I understand the assumptions underpinning and the motivation behind error distributions which led to the development of Laplace's and eventually Gauss's error distributions as explained in Saul Stahl's essay. It makes sense that larger random errors are less likely than smaller ones, and that the magnitudes of errors are the same regardless of direction, i.e. $\phi(x) = \phi(-x)$.
What I'm having a hard time reconciling is the widespread use of the normal distribution to describe generic data, not just errors. Why can we model human heights or test grades with a normal distribution?
I understand The Central Limit Theorem allows us to use the normal distribution to approximate certain sampling distributions, e.g. $\overline{x}$, as normal (usually when $n \geq 30$) - but why?

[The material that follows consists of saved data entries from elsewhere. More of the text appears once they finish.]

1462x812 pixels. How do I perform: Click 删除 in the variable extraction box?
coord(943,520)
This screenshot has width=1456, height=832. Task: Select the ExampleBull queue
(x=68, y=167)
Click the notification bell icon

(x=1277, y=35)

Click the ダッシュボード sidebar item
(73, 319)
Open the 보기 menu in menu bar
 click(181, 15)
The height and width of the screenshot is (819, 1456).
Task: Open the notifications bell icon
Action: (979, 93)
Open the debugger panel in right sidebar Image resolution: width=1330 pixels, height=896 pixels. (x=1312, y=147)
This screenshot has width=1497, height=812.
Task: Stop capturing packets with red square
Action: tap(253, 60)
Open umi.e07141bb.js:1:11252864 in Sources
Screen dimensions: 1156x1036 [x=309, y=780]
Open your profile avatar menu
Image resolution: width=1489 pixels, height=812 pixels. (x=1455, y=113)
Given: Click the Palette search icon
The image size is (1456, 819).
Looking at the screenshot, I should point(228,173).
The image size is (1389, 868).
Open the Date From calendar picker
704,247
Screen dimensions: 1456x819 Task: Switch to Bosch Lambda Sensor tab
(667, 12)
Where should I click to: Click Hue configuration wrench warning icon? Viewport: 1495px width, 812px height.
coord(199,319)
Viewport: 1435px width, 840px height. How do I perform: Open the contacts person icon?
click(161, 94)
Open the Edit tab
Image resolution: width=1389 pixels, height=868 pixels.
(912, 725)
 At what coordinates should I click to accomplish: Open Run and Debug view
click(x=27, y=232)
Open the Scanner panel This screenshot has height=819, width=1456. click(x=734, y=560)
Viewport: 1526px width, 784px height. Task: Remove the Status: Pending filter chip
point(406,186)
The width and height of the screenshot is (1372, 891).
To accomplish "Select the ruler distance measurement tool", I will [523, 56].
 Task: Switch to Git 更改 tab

What does an error curve have to do with CLT? Do random factors that affect natural phenomena to cancel each other out leading to (approximately) normal distributions with large samples?
Are you clear what the "Central Limit Theorem" says? There doesn't have to be any "inherent" "normally distributed errors". The Central Limit Theorem say that given any probability distribution with a finite mean, $\mu$ and standard deviation, $\sigma$, then the sum of n samples will be approximately normally distribution with mean $n\mu$ and standard deviation $\sqrt{n}\sigma$ while the average of n samples is approximately distributed with mean $\mu$ and standard distribution $\frac{\sigma}{\sqrt{n}}$.
The larger n is, the better the approximation is. Generally n greater than or equal to 30 is considered enough to make the approximation "good".